G-d tells Moshe to command the Jewish People to supply pure olive oil for the menorah in the Mishkan (Tent of Meeting). He also tells Moshe to organize the making of the bigdei kehuna (priestly garments): A breastplate, an ephod, a robe, a checkered tunic, a turban, a sash, a forehead-plate, and linen trousers. Upon their completion, Moshe is to perform a ceremony for seven days to consecrate Aharon and his sons. This includes offering sacrifices, dressing Aharon and his sons in their respective garments, and anointing Aharon with oil. G-d commands that every morning and afternoon a sheep be offered on the altar in the Mishkan. This offering should be accompanied by a meal-offering and libations of wine and oil. G-d commands that an altar for incense be built from acacia wood and covered with gold. Aharon and his descendants should burn incense on this altar every day.

Insights

The Rabbi’s Cloak

“…for glory and splendor” (28:2)

Anyone who has appeared in a play will be familiar with “props.” A “prop” could be as small as a pen or as large as a coffin. Any object with which an actor has to interact is a “prop.” In days of yore, “theatre properties” was a term used to distinguish the company’s property from what belonged to the actor.

The word “prop”, however, has another connotation.

Sir Lawrence Olivier, the doyen of Shakespearean actors, once said that he could never bring a character to life until he wore the character’s clothes; the costume and “props” propped up his creation of the character.

“Props” may be fine for the stage, but in life they can be dangerous things.

It would not surprise me to meet someone who had penned a masterpiece on the back of a deli menu. Someone, however, who had managed to do the same while using a Cartier fountain pen on an antique writing table in a Soho loft would seriously surprise me.

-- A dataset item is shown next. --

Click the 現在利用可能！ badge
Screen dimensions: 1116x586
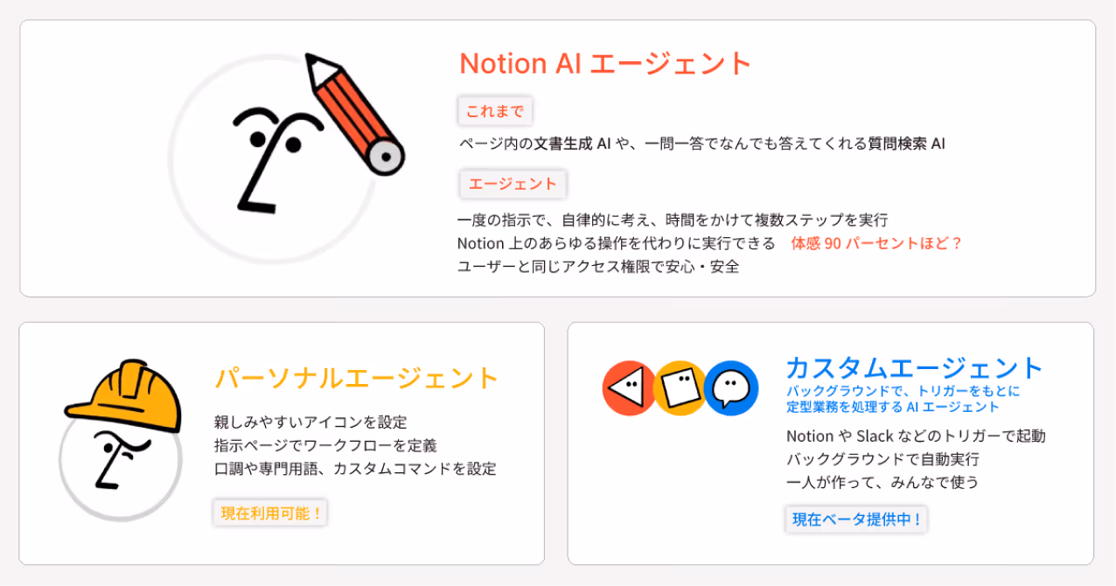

Abraham Lincoln wrote the Gettysburg address on a piece of borrowed stationary; a famous Irish novelist used a pencil and a notebook to write his odysseys; and Van Gogh rarely used more than six colors.

The less we understand what we are trying to achieve with our lives, the more we need the trappings, the props; which is why there are so many second-rate art directors with state-of-the-art Macintosh computers and second-rate photographers with this week’s cutting-edge digital camera.

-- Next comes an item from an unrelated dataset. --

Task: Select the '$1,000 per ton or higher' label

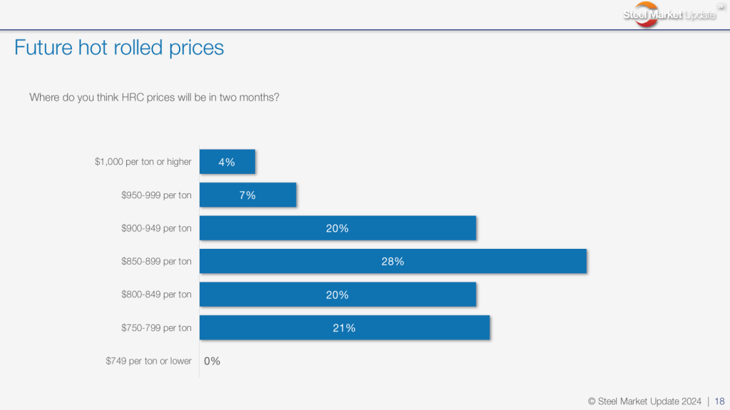Action: pos(143,162)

In life, being dressed for the part is not enough. You just have to be the part.

Our soul is pure, a part of G-d from above. Nothing we can do can ever pollute the soul itself. However, we can make it pretty grubby. When we leave this world we cannot enter the palace of the King wearing soiled garments, and thus we have to go to the ‘spiritual dry cleaners’ also known as Gehinom. By all accounts this is not an enjoyable experience to say the least. When a person masquerades away his life, the props stick to him. He becomes welded into an iron mask of illusion. Removing him from that mask, as must be done, is an unpleasant business.

Before donning the tallit in the morning, there is a short prayer in which we ask G-d that the mitzvah of tzitzit should create for us a chaluka d’Rabbanan, “the Rabbi’s cloak.”

When we live our life devoid of the costumes and props of this world, our good deeds and mitzvot bedeck us in the world to come with “the Rabbi’s cloak”, a beautiful garment of “glory and splendor.”